• QUESTIONS TO ANSWER:
1 > In the article on the BeginLoadData problem, rename "notifications" to "event notifications" and give the passage that begins at the words "Introduction" and stops after "while loading data.".
2 > According to the article on the BeginLoadData problem, what does the DataTable's BeginLoadData method fail to disable, contrary to its documentation?

• DOCUMENT PASSAGE:
_ _ _
The BeginLoadData problem and why OOP doesn't work

Introduction

This article takes a specific problem and looks at a variety of possible solutions, while discovering at the same time why it is that OOP doesn't always (or rather, hardly ever) work.

The Problem

Contrary to the documentation for the DataTable's BeginLoadData method:

Turns off notifications, index maintenance, and constraints while loading data.

it actually does not disable notifications (events). I discovered this as I was using my DataTable Transaction Logger and the corresponding Synchronization Manager. The synchronization manager dutifully called BeginLoadData, yet the events were still firing in the transaction logger for the associated DataTable! The effects can be demonstrated with this simple program:

using System;
using System.Data;
using System.Reflection;

namespace BeginLoadDataTest
{
  class Program
  {
    static void Main(string[] args)
_ _ _
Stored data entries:

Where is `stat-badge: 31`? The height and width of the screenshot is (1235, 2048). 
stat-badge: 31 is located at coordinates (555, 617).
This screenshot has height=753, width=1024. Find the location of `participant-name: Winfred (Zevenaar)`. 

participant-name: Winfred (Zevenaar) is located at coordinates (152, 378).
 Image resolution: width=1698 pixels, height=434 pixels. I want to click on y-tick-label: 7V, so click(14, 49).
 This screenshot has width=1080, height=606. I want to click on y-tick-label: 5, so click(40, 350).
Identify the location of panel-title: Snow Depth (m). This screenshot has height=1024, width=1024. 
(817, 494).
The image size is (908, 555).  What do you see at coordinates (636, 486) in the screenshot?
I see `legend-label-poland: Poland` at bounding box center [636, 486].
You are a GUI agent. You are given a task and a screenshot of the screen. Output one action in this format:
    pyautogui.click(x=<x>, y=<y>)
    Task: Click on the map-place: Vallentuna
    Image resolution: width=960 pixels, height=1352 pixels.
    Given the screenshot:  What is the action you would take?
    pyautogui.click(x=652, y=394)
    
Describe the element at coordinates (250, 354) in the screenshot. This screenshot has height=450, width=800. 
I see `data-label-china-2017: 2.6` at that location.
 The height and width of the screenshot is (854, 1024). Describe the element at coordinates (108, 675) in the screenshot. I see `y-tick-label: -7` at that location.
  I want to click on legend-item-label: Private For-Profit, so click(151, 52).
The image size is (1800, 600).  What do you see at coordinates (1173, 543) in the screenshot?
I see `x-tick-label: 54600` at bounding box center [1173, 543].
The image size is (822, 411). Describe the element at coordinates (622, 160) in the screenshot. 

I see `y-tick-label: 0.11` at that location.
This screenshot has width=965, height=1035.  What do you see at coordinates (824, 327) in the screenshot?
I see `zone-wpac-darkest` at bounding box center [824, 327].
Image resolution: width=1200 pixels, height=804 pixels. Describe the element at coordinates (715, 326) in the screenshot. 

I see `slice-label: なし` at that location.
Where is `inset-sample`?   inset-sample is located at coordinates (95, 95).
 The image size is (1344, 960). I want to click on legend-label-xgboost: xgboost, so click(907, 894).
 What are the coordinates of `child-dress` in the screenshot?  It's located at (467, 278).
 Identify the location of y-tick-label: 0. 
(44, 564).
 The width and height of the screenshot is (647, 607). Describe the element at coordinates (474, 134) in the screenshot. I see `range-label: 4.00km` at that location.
_ _ _
• EXERCISE RESPONSES:
1 >
Introduction

This article takes a specific problem and looks at a variety of possible solutions, while discovering at the same time why it is that OOP doesn't always (or rather, hardly ever) work.

The Problem

Contrary to the documentation for the DataTable's BeginLoadData method:

Turns off event notifications, index maintenance, and constraints while loading data.

2 > Notifications (events).